The family includes the following language subfamilies:

Many people regard the Ongota language as Omotic, but its classification within the family remains controversial, partly for lack of data. Harold Fleming tentatively suggests treating it as an independent branch of non-Omotic Afro-Asiatic.[1]

Original homeland

No agreement exists on where Proto-Afro-Asiatic speakers lived, though the language is generally believed to have originated in Northeast Africa[2][3]. Some scholars (such as Igor Diakonoff and Lionel Bender, for example) have proposed Ethiopia, because it includes the majority of the diversity of the Afro-Asiatic language family and has very diverse groups in close geographic proximity, often considered a tell-tale sign for a linguistic geographic origin. Other researchers (such as Christopher Ehret, for example) have put forward the western Red Sea coast and the Sahara.

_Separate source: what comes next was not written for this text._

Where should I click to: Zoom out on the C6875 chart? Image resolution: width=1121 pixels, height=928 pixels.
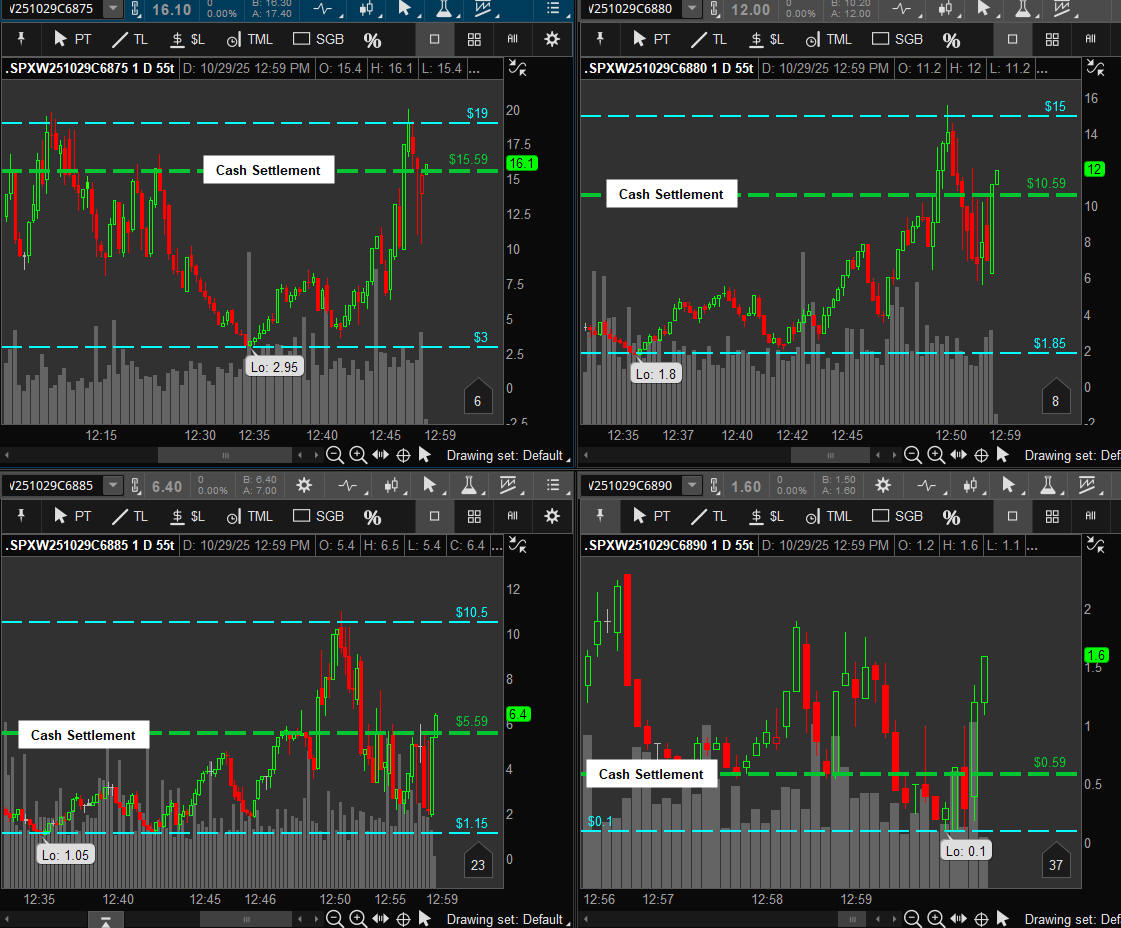pyautogui.click(x=335, y=455)
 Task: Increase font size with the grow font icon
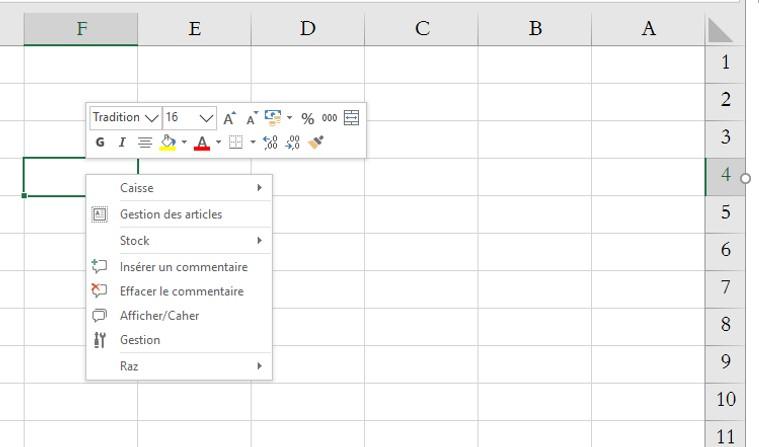tap(229, 118)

A minority, such as Alexander Militarev suggest a linguistic homeland in the Levant (specifically, he identifies Afro-Asiatic with the Natufian culture), with Semitic being the only branch to stay put.[4]

The Semitic languages form the only Afro-Asiatic subfamily extant outside of Africa. Some scholars believe that, in historical or near-historical times, Semitic speakers crossed from South Arabia back into Ethiopia and Eritrea, while others, such as A. Murtonen, dispute this view, suggesting that the Semitic branch may have originated in Ethiopia.

Tonal languages appear in the Omotic, Chadic, and South and East Cushitic branches of Afro-Asiatic, according to Ehret (1996). The Semitic, Berber, and Egyptian branches do not use tones phonemically.

Common features and cognates

Common features of the Afro-Asiatic languages include:

  • a two-gender system in the singular, with the feminine marked by the /t/ sound,
  • VSO typology with SVO tendencies,
  • a set of emphatic consonants, variously realized as glottalized, pharyngealized, or implosive, and
  • a templatic morphology in which words inflect by internal changes as well as with prefixes and suffixes.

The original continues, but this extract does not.